◆ **What is needed**: Word for word, transcribe every line from the one holding "This screenshot has height=730, width=1308." through the end of the records, but not the pictures.

(Data extract begins)

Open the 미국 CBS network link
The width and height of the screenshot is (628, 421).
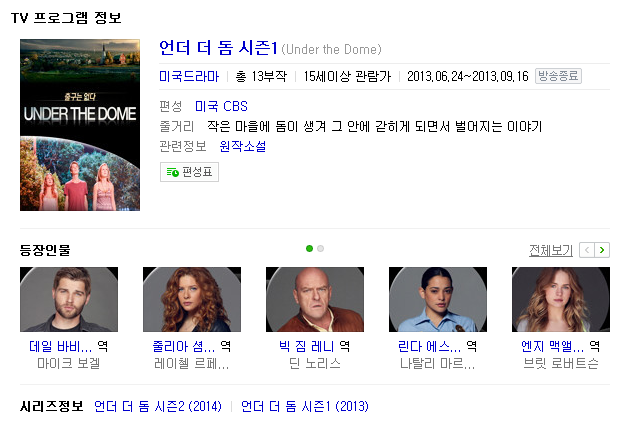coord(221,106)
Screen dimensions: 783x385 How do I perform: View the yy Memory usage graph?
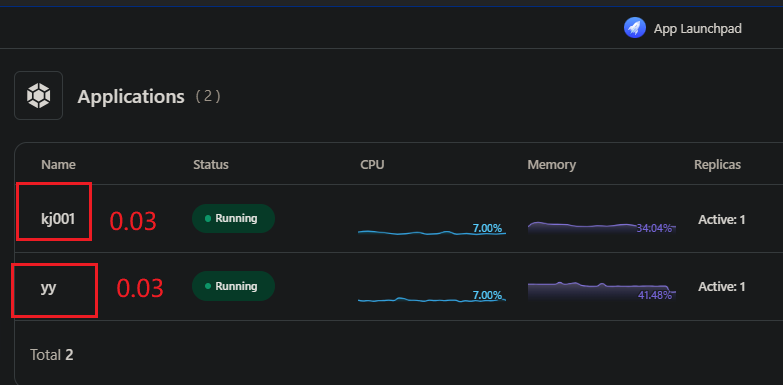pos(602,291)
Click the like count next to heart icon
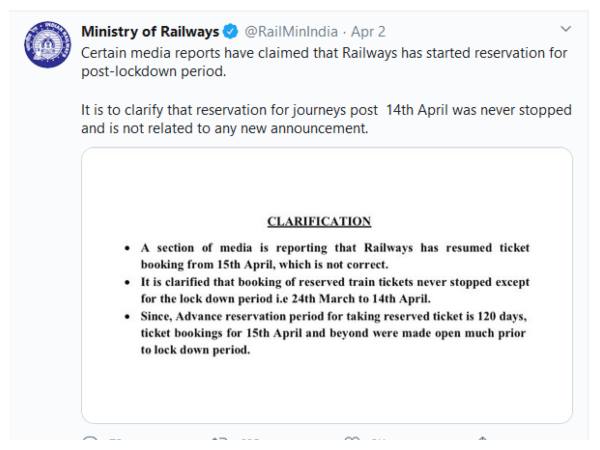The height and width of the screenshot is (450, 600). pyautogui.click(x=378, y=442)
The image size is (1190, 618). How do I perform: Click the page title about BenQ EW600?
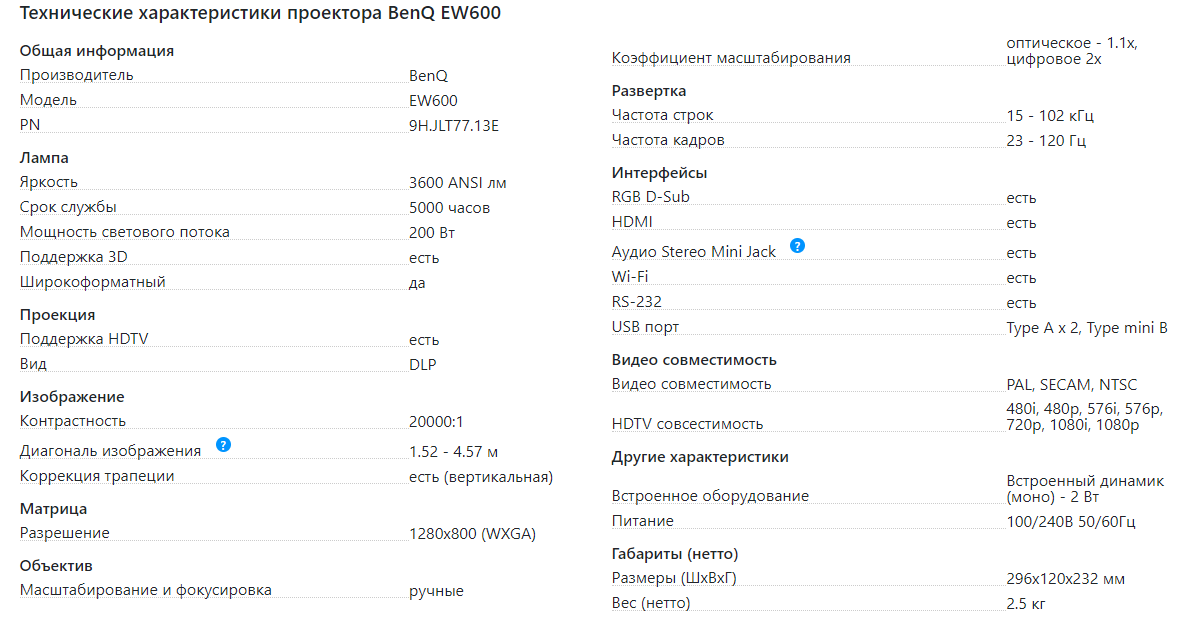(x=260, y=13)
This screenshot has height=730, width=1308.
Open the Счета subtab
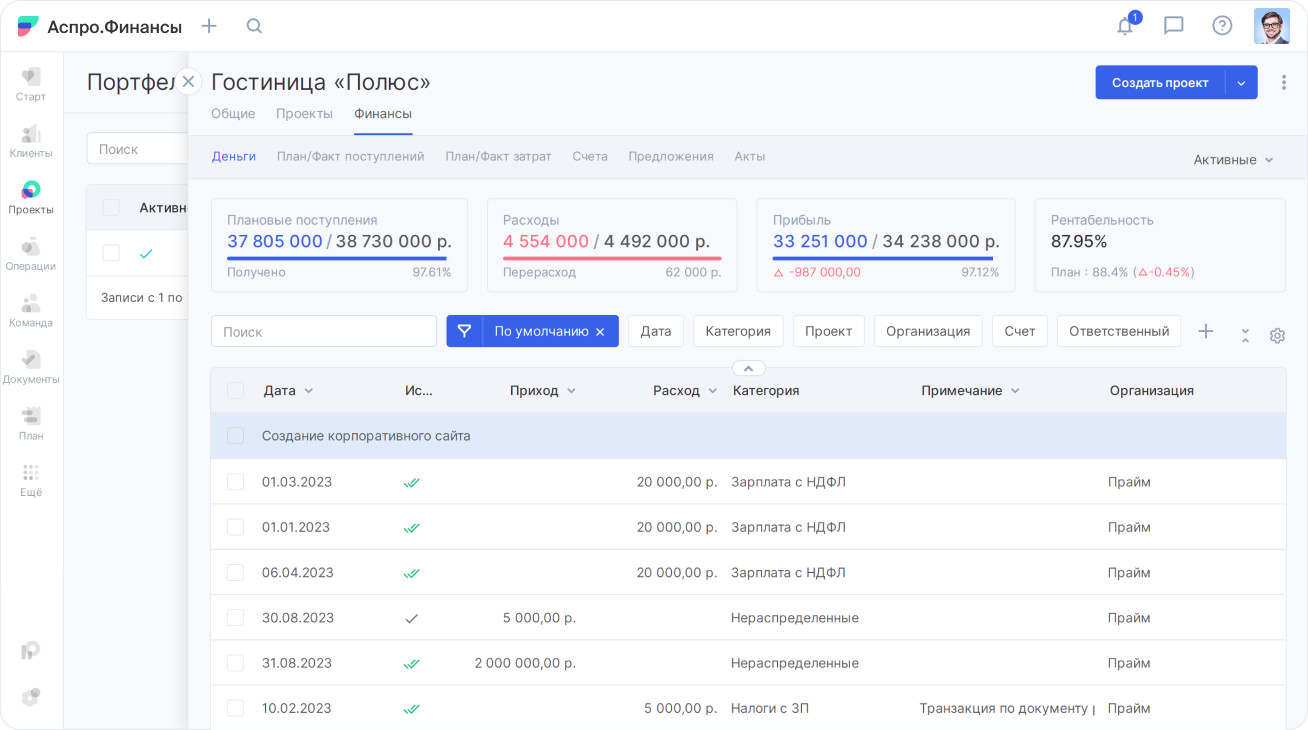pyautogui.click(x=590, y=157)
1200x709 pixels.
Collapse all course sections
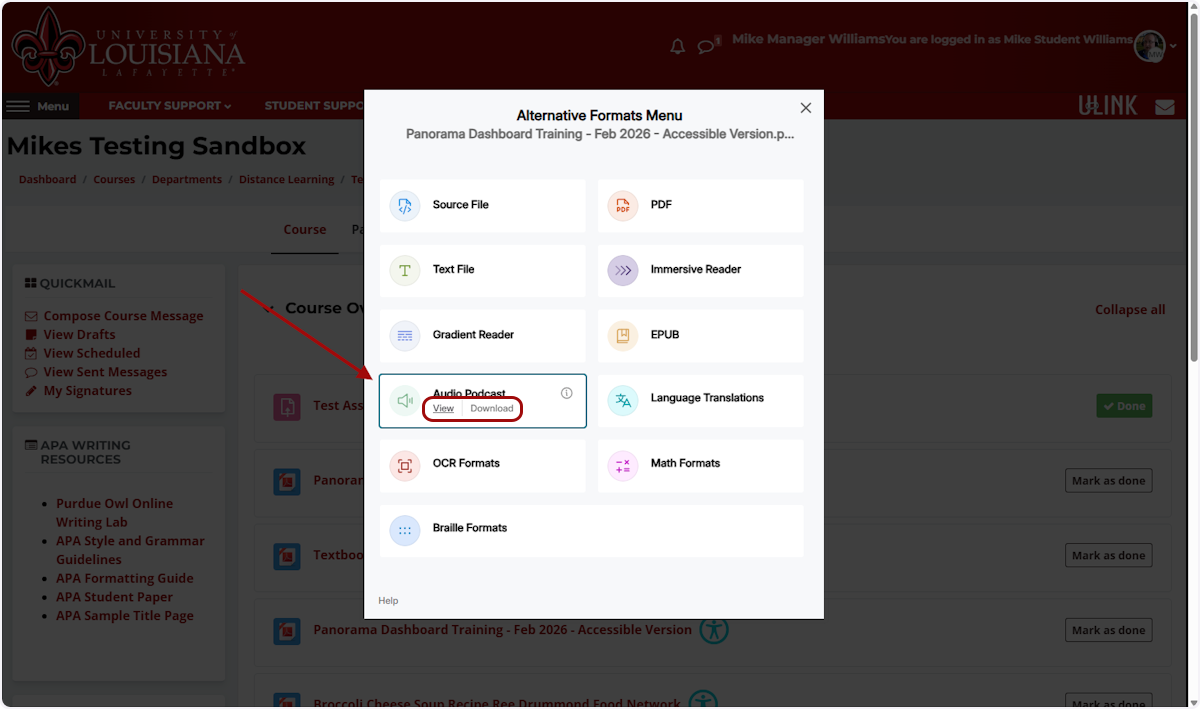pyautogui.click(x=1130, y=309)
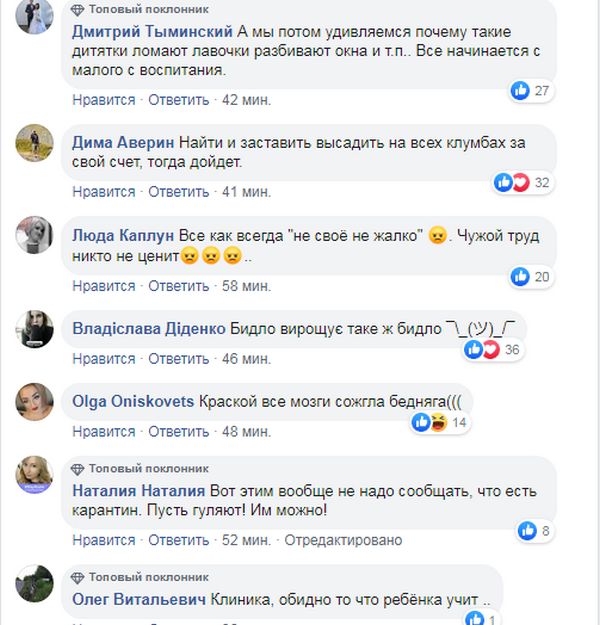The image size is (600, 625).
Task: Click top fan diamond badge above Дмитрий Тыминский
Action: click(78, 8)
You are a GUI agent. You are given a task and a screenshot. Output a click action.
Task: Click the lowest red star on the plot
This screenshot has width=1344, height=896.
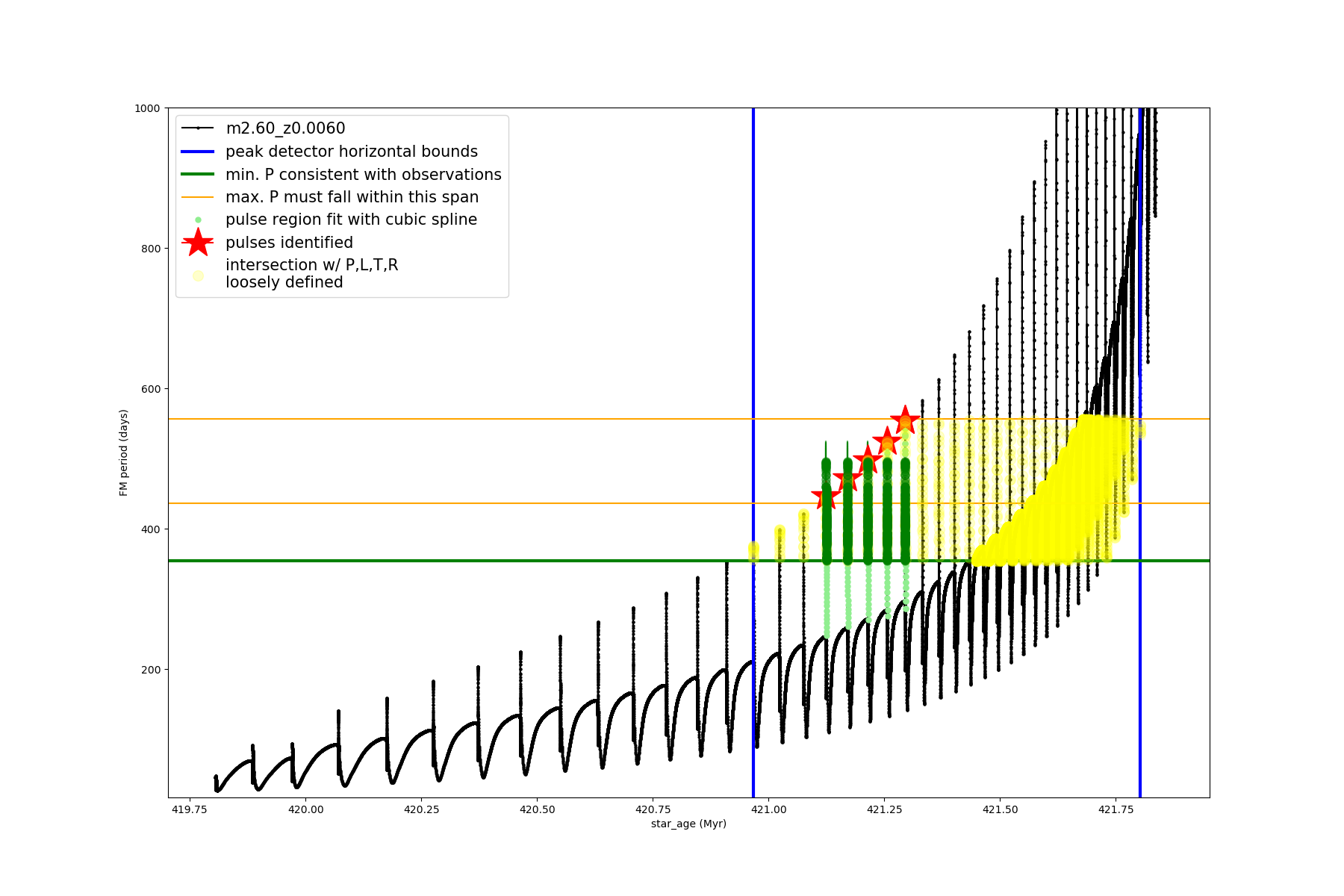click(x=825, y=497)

(Data extract ends)

◆ **Written answer**:
This screenshot has height=730, width=1308.
Open the Счета subtab
pyautogui.click(x=590, y=157)
1200x709 pixels.
Collapse all course sections
pyautogui.click(x=1130, y=309)
The image size is (600, 625).
Task: Click top fan diamond badge above Дмитрий Тыминский
Action: click(78, 8)
You are a GUI agent. You are given a task and a screenshot. Output a click action.
Task: Click the lowest red star on the plot
This screenshot has width=1344, height=896.
click(x=825, y=497)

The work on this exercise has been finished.